== Data entries

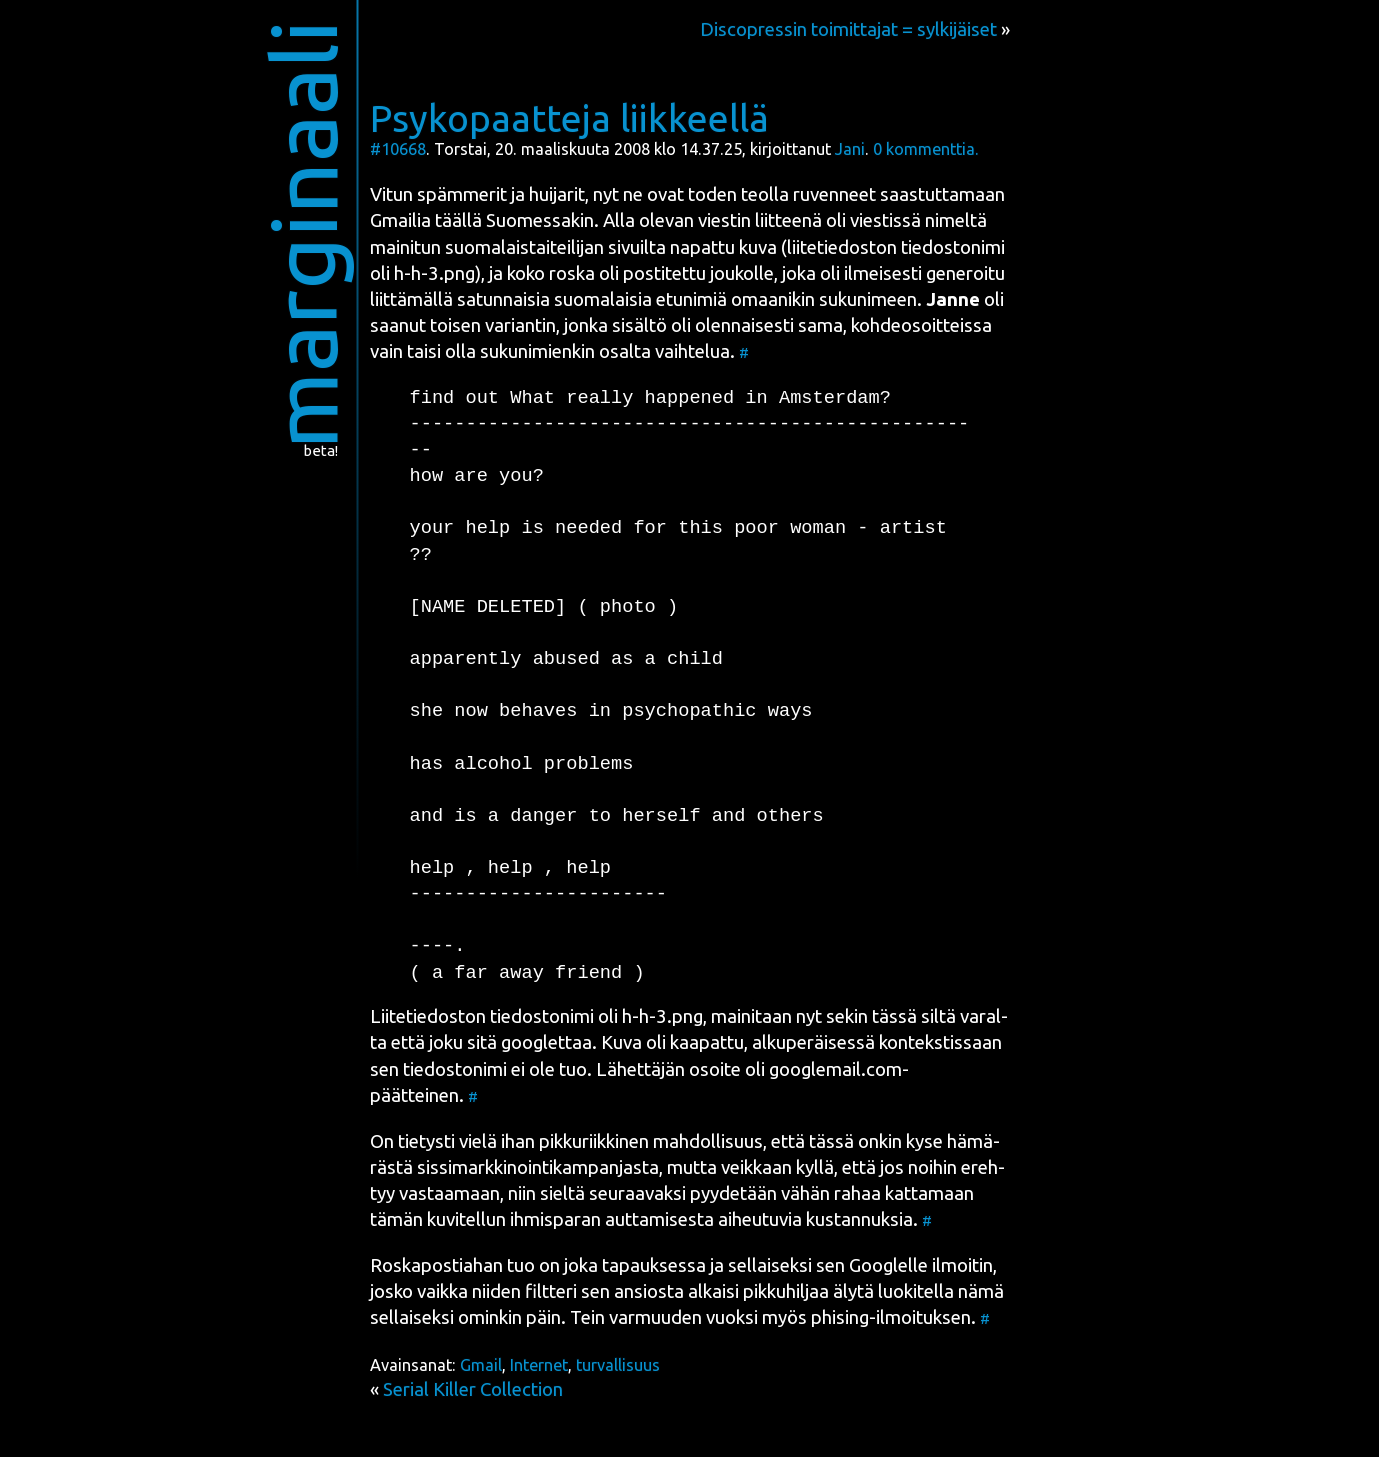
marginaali (302, 234)
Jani (850, 149)
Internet (539, 1365)
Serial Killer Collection (473, 1389)
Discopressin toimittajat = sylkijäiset (848, 29)
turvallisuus (618, 1365)
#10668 (398, 149)
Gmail (481, 1365)
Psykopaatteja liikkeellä (569, 118)
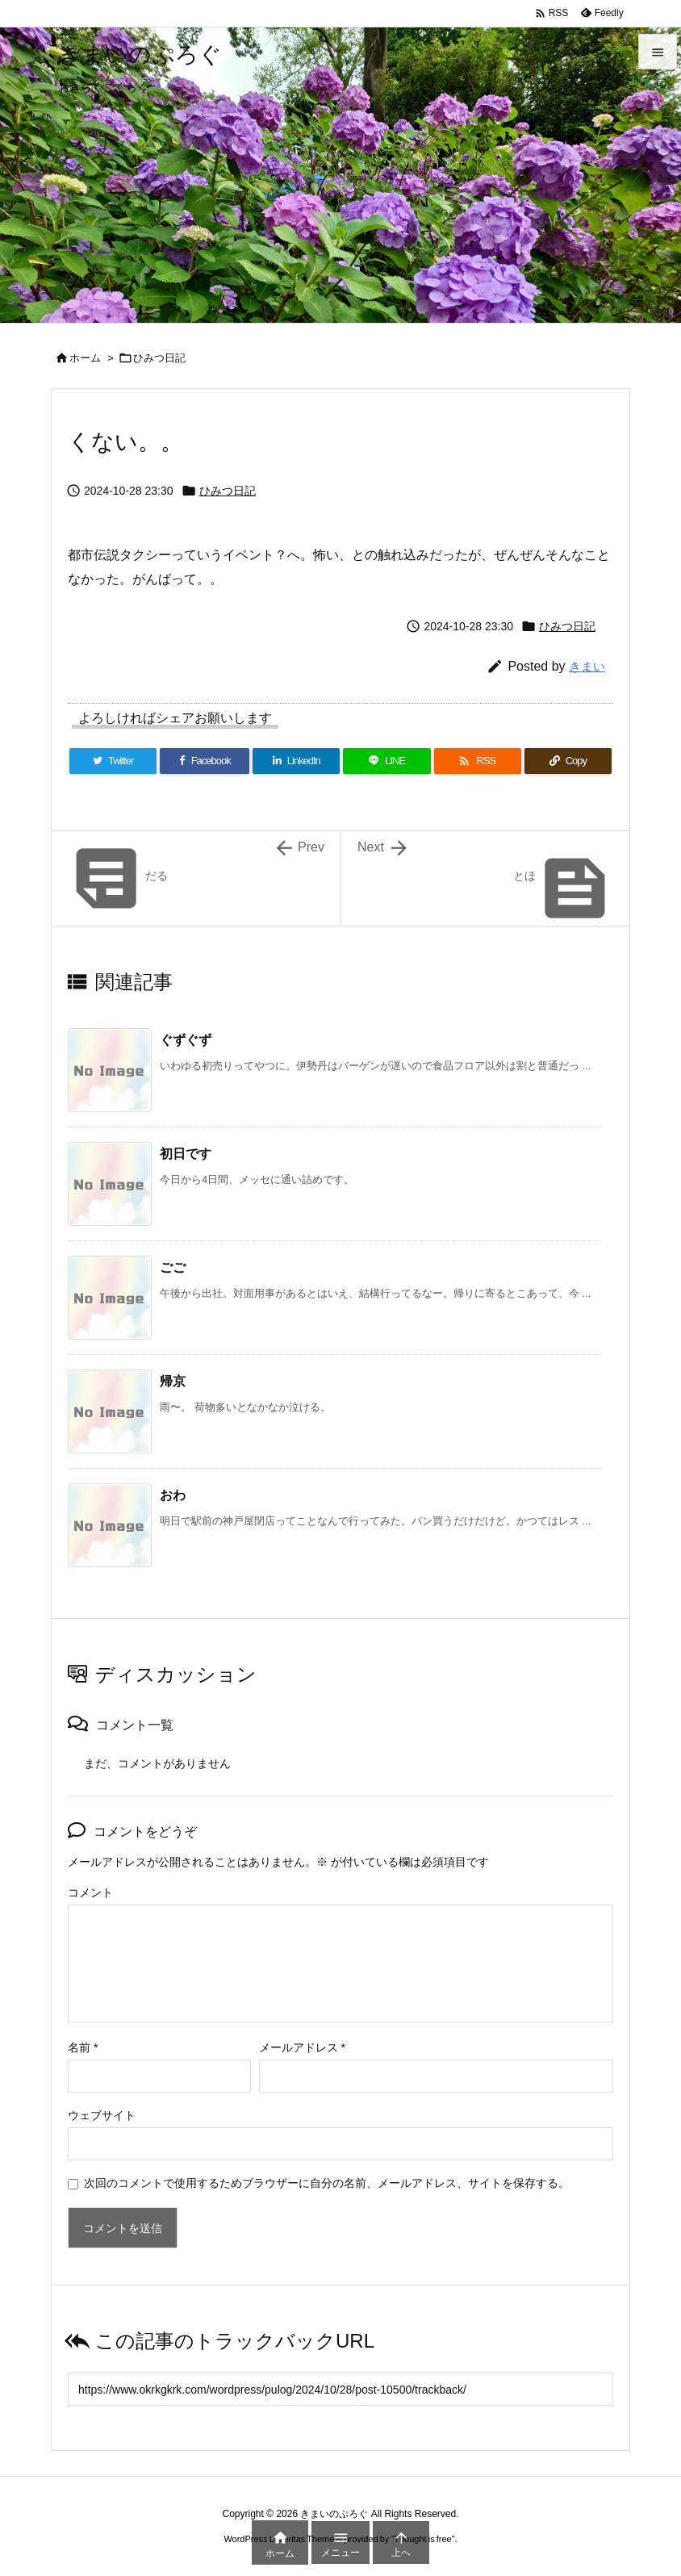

====

Work to be completed:
State how many lines in the data above contain the string "toimittajat". Reply with the number alone.

Solution to this task:
1